In the C9, the Technicolor Expert Mode does use a different white point for the Warm 1 preset than the other picture modes do. Warm 2 is still aimed for D65, but the default in Technicolor Expert is Warm 1. I believe the desired coordinates for the Technicolor Expert Warm 1 are x=.300 y=.327. It has been reported that Technicolor arrived at this white point by perceptually matching a Xenon DCI Cinema Projector. (There has been debate over the merits and downfalls of this.) Others have arrived at their own preferred white points by attempting to perceptually match other display types.Using CalMAN Home for LG, what am I supposed to calibrate Technicolor and Technicolor HDR to? The white point seems different than the ISF Expert settings (seem to be aiming for D65)

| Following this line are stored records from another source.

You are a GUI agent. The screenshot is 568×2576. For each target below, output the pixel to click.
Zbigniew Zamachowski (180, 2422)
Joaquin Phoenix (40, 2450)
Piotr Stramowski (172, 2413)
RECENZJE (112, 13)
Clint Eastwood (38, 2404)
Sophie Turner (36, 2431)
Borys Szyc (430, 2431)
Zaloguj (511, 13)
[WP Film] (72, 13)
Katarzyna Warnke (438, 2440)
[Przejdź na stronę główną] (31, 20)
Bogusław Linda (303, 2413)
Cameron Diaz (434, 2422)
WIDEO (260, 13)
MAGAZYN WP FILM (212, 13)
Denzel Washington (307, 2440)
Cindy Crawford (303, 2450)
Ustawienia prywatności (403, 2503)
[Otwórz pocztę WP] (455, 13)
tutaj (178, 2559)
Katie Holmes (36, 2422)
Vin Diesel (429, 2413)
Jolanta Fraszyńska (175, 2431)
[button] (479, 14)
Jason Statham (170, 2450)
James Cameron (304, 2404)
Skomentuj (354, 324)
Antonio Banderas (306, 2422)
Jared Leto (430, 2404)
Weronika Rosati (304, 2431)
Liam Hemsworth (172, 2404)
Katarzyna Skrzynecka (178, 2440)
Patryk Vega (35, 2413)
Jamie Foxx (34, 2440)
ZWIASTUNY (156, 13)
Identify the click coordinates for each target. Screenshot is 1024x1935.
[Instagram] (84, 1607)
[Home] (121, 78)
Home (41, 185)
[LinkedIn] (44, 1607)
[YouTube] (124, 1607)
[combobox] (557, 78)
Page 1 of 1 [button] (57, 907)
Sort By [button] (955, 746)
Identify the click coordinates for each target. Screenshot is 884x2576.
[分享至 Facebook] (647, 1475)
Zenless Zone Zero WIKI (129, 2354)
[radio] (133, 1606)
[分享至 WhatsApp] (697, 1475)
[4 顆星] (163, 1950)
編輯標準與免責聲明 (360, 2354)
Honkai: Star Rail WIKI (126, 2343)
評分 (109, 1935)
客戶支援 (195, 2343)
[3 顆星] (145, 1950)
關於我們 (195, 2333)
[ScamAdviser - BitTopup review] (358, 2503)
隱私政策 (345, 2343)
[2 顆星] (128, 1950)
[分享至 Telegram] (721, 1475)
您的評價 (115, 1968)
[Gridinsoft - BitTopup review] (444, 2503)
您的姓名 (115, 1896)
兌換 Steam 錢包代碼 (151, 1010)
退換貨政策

Ultimately it is up to you which white point to use for calibrating the Technicolor Expert modes, and whether you calibrate that picture mode at all. The same goes for all the other picture modes. You can stay true to Technicolor's intent and use their whitepoint, use one that someone else came up with, try to do a perceptual match to come up with your own, or use D65.
Here's a good post regarding the issue: Color Matching Functions & Metamerism. However I must note that I find the last part of this post regarding different mixtures of primary color luminance to be potentially confusing, and of questionable relevance. The different color spaces use different mixtures of their primaries to achieve the same D65 because their primaries are different from each other. It's NOT the same red, green, and blue in each example. And on top of that, the primary colors of the sub-pixels in the display of our C9s don't perfectly match any of the colorspaces mentioned, and add a white sub-pixel in the mix as well. So if the point here is supposed to be that you can only correctly achieve perceptual matching by using a D65 reference created using the exact same colorspace/mixture of primaries, then only another C9 (or WOLED using the same panel) could be used as a reference. The author of the post is very experienced and is very helpful with a tremendous amount of information, and I may very well be missing what his true point is.